-->

How to have git-diff ignore all whitespace-change

2020-07-11 06:51发布

问题:

In another post I found the very neat

git diff --color-words='[^[:space:]]|([[:alnum:]]|UTF_8_GUARD)+'

which does a great job at compressing git-diff's output to the essential while remaining legible (especially when adding --word-diff=plain for additional [-/-] and {+/+} surrounding deletions/additions). While this does include whitespace changes, the output does not highlight them in any noticeable way, e.g. when changing the indentation of a line of python code (which is a severe change) will show up as that line with the longer indentation (before or after), but there is no highlighting whatsoever.

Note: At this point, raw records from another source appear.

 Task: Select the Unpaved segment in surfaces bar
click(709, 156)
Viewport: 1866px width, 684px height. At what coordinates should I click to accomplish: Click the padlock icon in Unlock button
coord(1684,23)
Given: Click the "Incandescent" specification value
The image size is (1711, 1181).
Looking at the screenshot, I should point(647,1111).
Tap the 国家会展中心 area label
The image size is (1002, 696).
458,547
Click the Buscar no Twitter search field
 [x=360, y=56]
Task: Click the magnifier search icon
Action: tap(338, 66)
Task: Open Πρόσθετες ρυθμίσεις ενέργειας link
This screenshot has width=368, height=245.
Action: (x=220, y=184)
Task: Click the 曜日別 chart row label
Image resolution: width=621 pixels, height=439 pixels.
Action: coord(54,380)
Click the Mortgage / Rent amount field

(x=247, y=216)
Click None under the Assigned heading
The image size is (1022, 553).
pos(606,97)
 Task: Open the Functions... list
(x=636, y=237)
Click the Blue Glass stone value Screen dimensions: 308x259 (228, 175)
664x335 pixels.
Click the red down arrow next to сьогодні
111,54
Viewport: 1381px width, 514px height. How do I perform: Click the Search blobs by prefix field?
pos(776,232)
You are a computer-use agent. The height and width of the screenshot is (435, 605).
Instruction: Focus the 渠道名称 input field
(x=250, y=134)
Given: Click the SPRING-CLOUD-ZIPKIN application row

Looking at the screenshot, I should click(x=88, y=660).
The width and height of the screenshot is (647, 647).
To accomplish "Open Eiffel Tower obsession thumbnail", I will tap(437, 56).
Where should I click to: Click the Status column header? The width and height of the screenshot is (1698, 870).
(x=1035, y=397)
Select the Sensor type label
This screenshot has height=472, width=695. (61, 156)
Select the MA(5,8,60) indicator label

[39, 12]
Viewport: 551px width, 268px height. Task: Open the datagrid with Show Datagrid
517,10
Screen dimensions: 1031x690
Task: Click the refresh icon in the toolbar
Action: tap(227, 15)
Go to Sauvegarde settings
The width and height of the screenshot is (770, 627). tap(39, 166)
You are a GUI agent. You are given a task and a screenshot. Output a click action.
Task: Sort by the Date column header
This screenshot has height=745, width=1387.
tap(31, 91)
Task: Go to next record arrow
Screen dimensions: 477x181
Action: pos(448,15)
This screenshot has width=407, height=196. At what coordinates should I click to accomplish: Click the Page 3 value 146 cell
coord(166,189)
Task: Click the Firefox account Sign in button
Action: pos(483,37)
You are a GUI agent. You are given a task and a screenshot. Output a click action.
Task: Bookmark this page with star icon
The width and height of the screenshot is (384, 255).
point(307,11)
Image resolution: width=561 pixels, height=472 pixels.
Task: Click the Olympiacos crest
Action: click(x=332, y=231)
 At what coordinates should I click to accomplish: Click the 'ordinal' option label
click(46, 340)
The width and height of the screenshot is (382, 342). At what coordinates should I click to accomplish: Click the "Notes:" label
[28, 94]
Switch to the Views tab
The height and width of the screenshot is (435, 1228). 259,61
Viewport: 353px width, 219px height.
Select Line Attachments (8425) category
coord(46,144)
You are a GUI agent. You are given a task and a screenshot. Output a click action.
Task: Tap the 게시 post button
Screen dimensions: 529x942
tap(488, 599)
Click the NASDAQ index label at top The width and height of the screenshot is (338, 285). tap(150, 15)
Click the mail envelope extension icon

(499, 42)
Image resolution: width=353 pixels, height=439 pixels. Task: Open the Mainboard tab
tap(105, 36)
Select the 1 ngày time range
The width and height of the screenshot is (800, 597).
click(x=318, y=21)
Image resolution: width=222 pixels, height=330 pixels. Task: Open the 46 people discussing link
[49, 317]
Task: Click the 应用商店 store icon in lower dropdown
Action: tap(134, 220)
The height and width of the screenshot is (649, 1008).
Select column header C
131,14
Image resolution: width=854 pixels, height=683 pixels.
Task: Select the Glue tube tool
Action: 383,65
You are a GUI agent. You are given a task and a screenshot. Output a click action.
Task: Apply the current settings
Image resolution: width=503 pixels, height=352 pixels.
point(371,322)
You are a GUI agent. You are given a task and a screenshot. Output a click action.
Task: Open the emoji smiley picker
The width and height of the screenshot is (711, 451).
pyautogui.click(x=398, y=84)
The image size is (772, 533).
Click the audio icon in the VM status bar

How can whitespace changes be hightlighted correctly, maybe by replacing whitespace by some unicode characters such as ·, and , or something more close to git diff --word-diff-regex=.'s {+ +} etc but with the smarter word separation?

回答1:

I couldn't solve your problem, but I worry that Git might be working against you here. Recall that --color-words=<regex> is a combination of --word-diff=color and --word-diff-regex=<regex>. The man git diff documentation says:

   --word-diff-regex=<regex>
       Use <regex> to decide what a word is, instead of considering runs
       of non-whitespace to be a word. Also implies --word-diff unless it
       was already enabled.

       Every non-overlapping match of the <regex> is considered a word.
       Anything between these matches is considered whitespace and
       ignored(!) for the purposes of finding differences. You may want
       to append |[^[:space:]] to your regular expression to make sure
       that it matches all non-whitespace characters. A match that
       contains a newline is silently truncated(!) at the newline.

       The regex can also be set via a diff driver or configuration
       option, see gitattributes(1) or git-config(1). Giving it
       explicitly overrides any diff driver or configuration setting.
       Diff drivers override configuration settings.

Note this part of the middle paragraph: "Anything between these matches is considered whitespace and ignored(!) for the purposes of finding differences." So, it sounds like Git trys to treat whitespace specially here, and that might be a problem.



回答2:

The best I can get so far is

git diff --color-words='[[:space:]]|([[:alnum:]]|UTF_8_GUARD)+' --word-diff=plain

Note the removed ^ in front of [:space:]!



回答3:

Here's an alternative using the substitution suggested at the question's end:

git config --global core.pager 'less --raw-control-chars'

such that unicode symbols are displayed correctly instead of some weird <c3>ish output. Add the following to your git configuration:

[diff "txt"]
    textconv = unwhite.sh

and, lacking a global solution, to .gitattributes something like

*.py diff=txt

Finally, unwhite.sh:

#!/bin/bash
awk 1 ORS='[7m\\n[27m\n' $1 | sed -e 's/ /␣/g' -e 's/\t/→/g'

Be advised there are raw escape (awk fails to support \e) characters before the [s, I display the newline-indicating \n in inverted colors to differ them from literal \ns. This may fail to copy paste, in which case you may have to manually insert them. Or try your luck with a unicode symbol such as instead.

I deviated from the original unicode symbols since they failed to display correctly on msysgit.